The two altruists

A Shih Tzu Puppy. Photo by Jim Winstead, used under Creative Commons Attribution 2.0 license.


By Julia Runk Jones

Thousands of years ago a friend moved into our fire circle. He came as an equal — a skilled hunter, protector, and, most important, a loving companion for the long winter. He was of course the dog, and when he once sat by our fire, he never left. 

He is not, as many believe, descended from the wolf. That fellow has always kept his distance from humans. Wolf and dog both came from the same source, a large, shadowy wolf-like critter which existed more than 40,000 years ago. But for many thousands of years, Dog has been delighted to be just Dog, genetically changing very little from that first savvy hunter to the brave little Bichon in your lap.

Science has labeled them altruists: those who put others before themselves.
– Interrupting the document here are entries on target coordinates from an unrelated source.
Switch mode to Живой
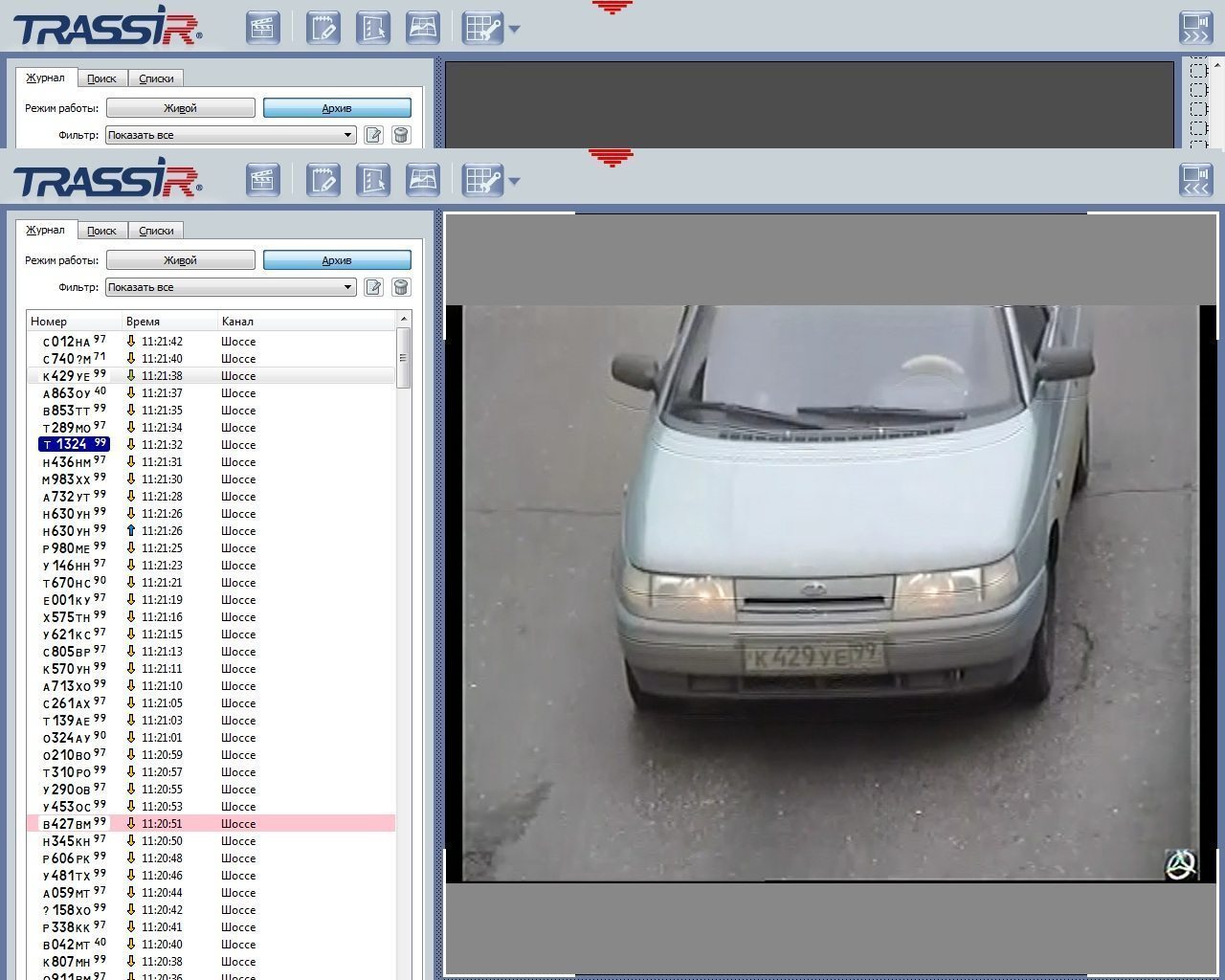Image resolution: width=1225 pixels, height=980 pixels. pyautogui.click(x=180, y=259)
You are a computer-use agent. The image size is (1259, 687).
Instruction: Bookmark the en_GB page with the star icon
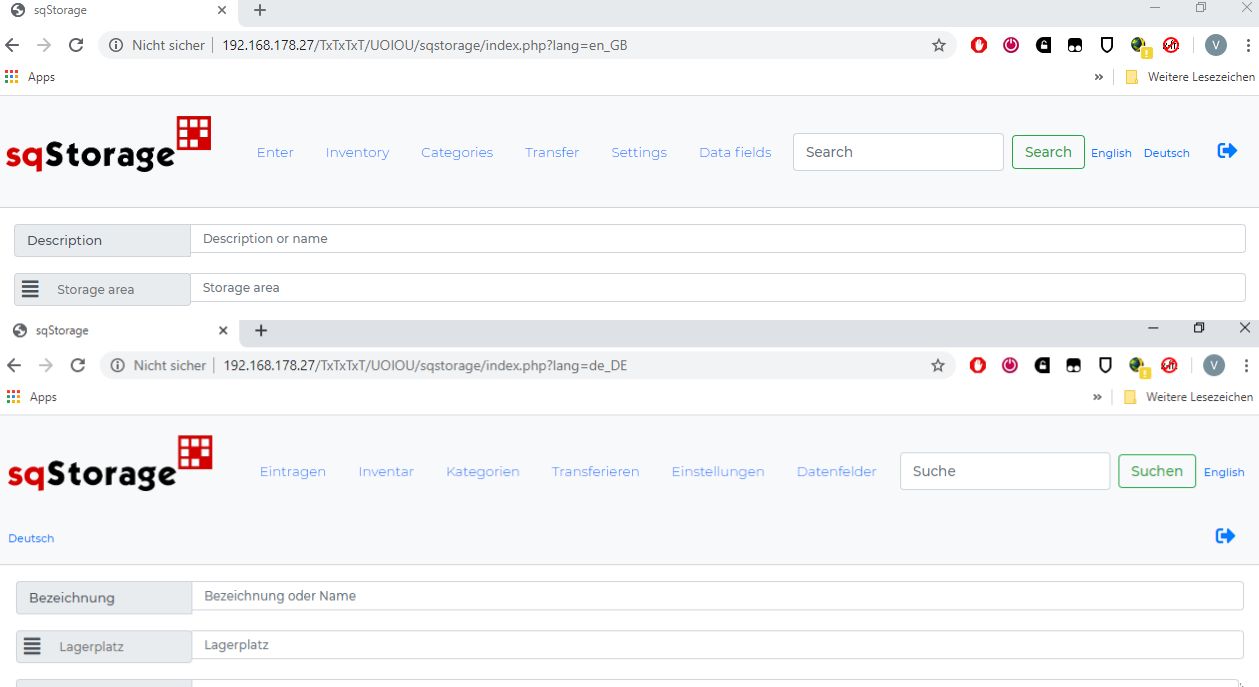938,45
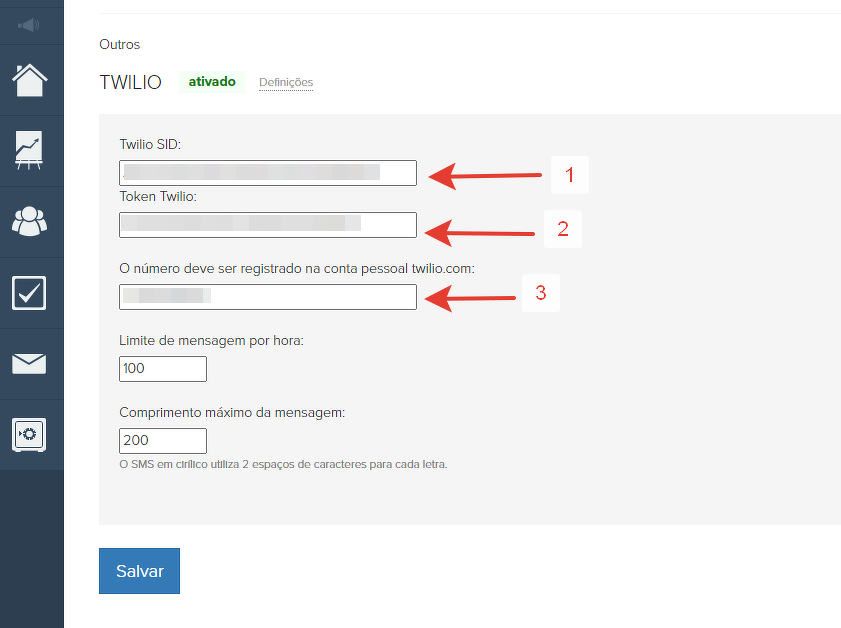Click the maximum message length field
Image resolution: width=841 pixels, height=628 pixels.
pos(162,441)
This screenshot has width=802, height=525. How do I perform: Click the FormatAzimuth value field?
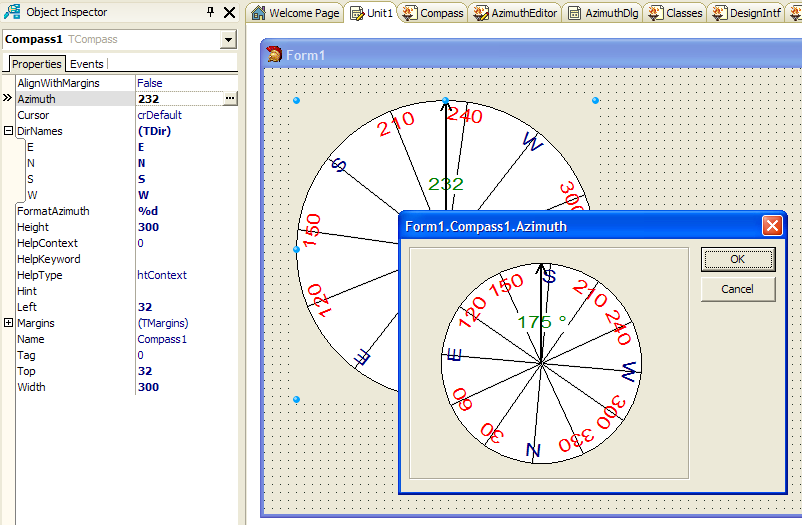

It is a label also used to describe humans. Despite our sometimes terrible history, we humans have stubbornly maintained our own status as altruists. And once human and dog came together, it became a bond that has never been broken. As humans expanded their territory around the world, the dog came along. Even on long ocean voyages with flimsy rafts, we took along our dearest friends. There was nowhere we went that the dog didn’t go.

Slowly we changed to fit challenging environments, and the dog changed with us. They became big and imposing, to protect us from hungry animals and aggressive neighbors. They became small so they could go down burrows and flush out small game. They became cute so we could carry them about and endure long periods of loneliness. In the deserts they became fleet of foot to bring back rabbits for our meal. In the north, they developed heavy coats and strong shoulders to pull us through deadly snows. And through it all, through all the changing years, they have remained our most loyal friends.

Now we have dogs of almost dizzying variety. Are you allergic? There is a hairless dog. Living in a dangerous environment? There are dogs who will stand their ground and protect you with their lives. Like to hunt? There are dogs who would love to go along and retrieve your prey without putting one mark on it. And others who will follow a scent trail all day. Love water? There are sporting breeds with webbed feet and waterproof coats who love to swim. Not much for exercise? There are many dogs who would like nothing more than to doze in your lap. 

The wolf on the satin cushion

Many breeders and owners claim their dogs have wolf blood. Some, particularly the husky types, do in fact have more wolf genetics than the average dog. However, this has usually been recently and intentionally created. The Siberian Husky, which has the look of the ancestral dog, definitely has some ancient wolf genes, but not as much as one little dog who carries around a surprising amount of wolf.

Enter the Shih Tzu. Keep in mind that all dogs share nearly 90% of their DNA with their wolf cousins. But this brachycephalic 12-pound lap dog has even more, enough to make them equal to or surpassing the “wolf-like” breeds in their wolf genetics. Called the little lion dog, Shih Tzus were used for centuries as temple “guardians” in Tibet. Looking at photos of the giant guardian statues in monasteries, you can see that they are exaggerations of the Shih Tzu (or her close cousin the Lhasa Apso).

The breeder problem

Unfortunately dogs have become a big business in our money-hungry world. I have seen heartbreaking puppy mills with hundreds of breeding females chained their entire lives to small shelters, unable even to interact with one another. Some are “mini-mills” — basements containing nothing but crates stacked high with dogs who have never seen the light of day. These are usually advertised “raised in a loving home.” Well, they are in a home, but not loving. In a future column, I will discuss how to tell whether or not a kennel which looks caring and beautiful may in fact be a puppy mill. (The quick way to tell: go there, lay your hands on the dogs. Do they love to see you? Do they have a soft eye and relaxed manner? Do they flinch?)

Left to right: Red, Saoirse and Thor. Three of Julia Runk Jones’ five dogs. Photo by Julia Runk Jones.

The column will also cover training. How can you tell good trainers from bad?

Most use the same language when they talk to you. But listen to them carefully. Some are actually using subtle techniques that teach a dog to pay attention, and others use old-style harsher pain-based methods meant to get quick results. Let’s talk about how to tell them apart and when each might be just the right thing for the moment.

This will be a celebration of everything dog. The warm and happy history, the many variations, the laws, the rituals, the necessities, the extravagances, the cruelty, the pure fun and, most of all, the extraordinary love both for them and from them.